安知鹿脸上的肉微微跳动了一下,他深吸了一口气,“回到这六万唐军的后代,我们这些战孤儿的身上?”
杨灿点了点头,道:“你们这些战孤儿,蛇鼠一窝,就出了你这样一条蟒,那这契丹和六万唐军的气数,几乎就一股脑的汇聚在你身上了,你遇不到贵人,连个真正富贵的影子都看不到,根本看不到长安的光,但一旦有这样的贵人出现,你脑子里有了真正长安的模样,你的运势便开始挡都挡不住了。当日谢晚要杀许推背,你拼了命的给他报信,他有心考校你,要你和他一起跳那个潭,那是什么潭?那是个龙潭,你这蟒一跳进去,出来的时候,不就注定是要化成蛟龙了?”
安知鹿看着杨灿,眼中全是敬畏。
他此时修为已经大进,但越是如此,他越是清楚,能够看清楚气数的人,还不是他这种人所能理解的。
“这一切都是冥冥之中早有定数。”杨灿看着安知鹿,眼中却尽是感慨,“所以你注定会在渔阳郡杀死我的部下,你注定会遇到我这样的人。”
安知鹿心神有些震颤,他微蹙起眉头,道:“您无端不会和我说这些,所以到底发生了什么大事?”

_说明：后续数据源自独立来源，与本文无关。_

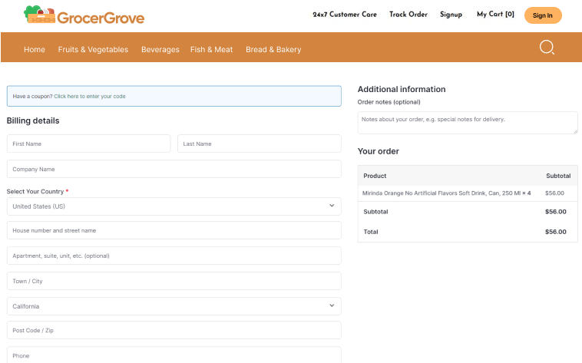This screenshot has width=582, height=363.
Task: Expand the country dropdown
Action: point(174,206)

“一切都有定数。”杨灿又慢慢的重复了这一句,然后越发感慨道:“今日我才想明白,原来遇到你,也就是时候到了。”
安知鹿也微微眯起眼睛,却不多问。
杨灿看着这眯起眼睛之后,就如同正在觅食的野兽的年轻人,又淡淡的笑了起来,道:“一个氏族的气数已尽时,不管出再厉害的人物,都只是苟延残喘,抓住几缕福缘而已。大隋失去江山之后,杨氏原本气数已尽,借了一脉胡人的气数得以苟延残喘,哪怕我天资超过大隋兴盛时的那些杨氏,也根本无力回天。好不容易等到西方佛宗想要抢夺中土佛宗气运,佛宗内斗而气运衰落,道宗兴起的这个气数变化的关头,借我大隋开国皇帝留下的两件神通法器,想要击溃李氏部分气运和杀死道宗气运之人,从道宗抢夺气运过来,但即便散尽所有杨氏福缘,也不能成事。今日来时路上,我才想明白,杨氏到这时候出了个我,残存气数汇聚在我身上,然后再遇到你,原来是这么回事。我们这些个相当于已经沦为旁门左道的人物,氏族,都已经归入了道宗正邪之争的气数里头,而我们这散失的气数,归于大唐,不入正统之流,是自然要落在你这条新生的野蛟龙身上,原来是这样的天命。”
安知鹿心脏剧烈的跳动了起来。
但他十分谨慎的没有说话。
杨灿看了他一眼,笑了笑,像是彻底释然般说道,“我杨氏气运和福缘彻底散失,东汉时绵延至今的太平道‘中黄太一’的气运陷入道宗气运的绞杀,我在这幽州之前的诸多准备,正好就到了给你收敛我杨氏气数和这‘中黄太一’气数的时候。我谋自己不能成,但此时我心中雪亮,你得了这些气运之助,一定可以和李氏争夺真龙正统。”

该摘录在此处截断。